Posted November 11, 2010

In honor of Veteran's Day, Bank Talk is going to take a look at the market for loans guaranteed by the Veteran's Administration.

One of the benefits set aside for our Veteran's is the opportunity to utilize VA financing to buy a home. There are some significant advantages. For one, VA loans can still be had without a down payment. There's also the psychological benefit. While many people enter a bank branch unsure if they will be well-received by a lender, veterans can feel secure in knowing that there is a designated program to help them.

I've pulled data for all 2009 VA loan applications reported by institutions that are regulated by the Office of the Comptroller of the Currency. The OCC regulates national banks. Any lender where the acronym "N.A." is appended to their name is an OCC bank.

The VA market is no different from the rest of the field. Most VA mortgages come from just a few lenders.

The Big Four (Citi, Wells, Chase, and Bank of America) have 63 percent of OCC-regulated VA loans. What is different is the degree to which one bank is dominant. Wells constitutes 42 percent of those loan applications.

In 2009, about 15 percent of mortgage applications to purchase a single family home were denied. There is a lot of variation in VA lending. Some banks are much more tight with their VA loans. Here is the difference in denial rates among the big four.

  • Wells: 10.4 percent
  • JP Morgan Chase: 25.5 percent
  • Citigroup: 42.9 percent
  • Bank of America: 15.5 percent

It is worth noting that these are only purchase loans for single-family homes. Denial rates are many times higher for manufactured homes. Manufactured home purchases are actually not as common among veterans as might be though: in 2009, there were just 9,211 purchases financed by VA loan. That's not a significant share in a market with more than 134,000 originations.
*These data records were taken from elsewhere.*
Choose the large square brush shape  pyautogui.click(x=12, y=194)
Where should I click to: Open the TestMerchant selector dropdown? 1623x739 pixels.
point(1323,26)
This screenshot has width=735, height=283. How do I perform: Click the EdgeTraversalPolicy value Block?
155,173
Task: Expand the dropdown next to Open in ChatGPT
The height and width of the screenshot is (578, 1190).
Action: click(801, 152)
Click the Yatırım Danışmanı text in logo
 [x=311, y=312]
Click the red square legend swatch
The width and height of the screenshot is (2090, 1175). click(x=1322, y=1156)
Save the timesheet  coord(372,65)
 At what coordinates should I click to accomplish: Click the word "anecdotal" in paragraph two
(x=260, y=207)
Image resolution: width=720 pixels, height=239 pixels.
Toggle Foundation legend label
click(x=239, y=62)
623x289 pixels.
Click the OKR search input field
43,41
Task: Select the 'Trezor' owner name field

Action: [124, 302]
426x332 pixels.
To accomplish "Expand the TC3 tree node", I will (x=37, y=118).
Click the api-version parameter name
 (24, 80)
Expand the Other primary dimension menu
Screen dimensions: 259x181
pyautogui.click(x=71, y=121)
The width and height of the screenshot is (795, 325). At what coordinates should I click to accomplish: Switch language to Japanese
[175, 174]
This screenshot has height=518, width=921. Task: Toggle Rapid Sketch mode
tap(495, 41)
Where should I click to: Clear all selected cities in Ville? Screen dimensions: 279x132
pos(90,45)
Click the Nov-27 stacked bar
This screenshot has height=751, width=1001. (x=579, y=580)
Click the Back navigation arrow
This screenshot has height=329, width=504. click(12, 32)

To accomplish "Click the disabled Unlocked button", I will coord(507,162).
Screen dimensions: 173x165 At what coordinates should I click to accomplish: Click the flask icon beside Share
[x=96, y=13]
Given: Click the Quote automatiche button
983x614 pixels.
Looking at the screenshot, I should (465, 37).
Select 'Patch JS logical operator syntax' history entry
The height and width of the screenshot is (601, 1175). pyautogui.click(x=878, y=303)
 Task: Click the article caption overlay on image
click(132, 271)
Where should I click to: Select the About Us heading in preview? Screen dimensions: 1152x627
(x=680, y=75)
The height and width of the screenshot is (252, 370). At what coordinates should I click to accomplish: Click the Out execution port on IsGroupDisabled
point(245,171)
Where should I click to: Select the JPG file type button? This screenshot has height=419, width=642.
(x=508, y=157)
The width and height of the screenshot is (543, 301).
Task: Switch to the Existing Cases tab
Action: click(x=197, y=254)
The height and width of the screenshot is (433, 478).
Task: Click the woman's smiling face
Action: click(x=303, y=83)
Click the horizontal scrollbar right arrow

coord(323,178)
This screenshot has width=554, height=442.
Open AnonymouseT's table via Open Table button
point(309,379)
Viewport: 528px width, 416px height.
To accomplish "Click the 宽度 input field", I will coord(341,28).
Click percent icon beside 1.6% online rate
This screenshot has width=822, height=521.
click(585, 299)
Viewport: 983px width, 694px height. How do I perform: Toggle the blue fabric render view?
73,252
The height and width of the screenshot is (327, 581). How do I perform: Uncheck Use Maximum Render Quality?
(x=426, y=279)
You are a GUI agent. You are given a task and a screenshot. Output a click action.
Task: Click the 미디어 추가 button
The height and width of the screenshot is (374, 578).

Veterans are still susceptible to the same forces that influence loan decisions for other consumers. The most frequent reason cited by a lender for turning down a vet was a lack of enough collateral.  Credit scores held back loans to only slightly fewer Veterans.  Lenders pointed to shortcomings income in more than 3,200 instances.

Government-backed lending is important, and it is a feature that is becoming much more signifcant in the marketplace. There were almost three times as many "non-conventional" loans in 2009 as in 2004. The contrast between 2008 and 2009 constitutes almost half (46.6 percent) of that change.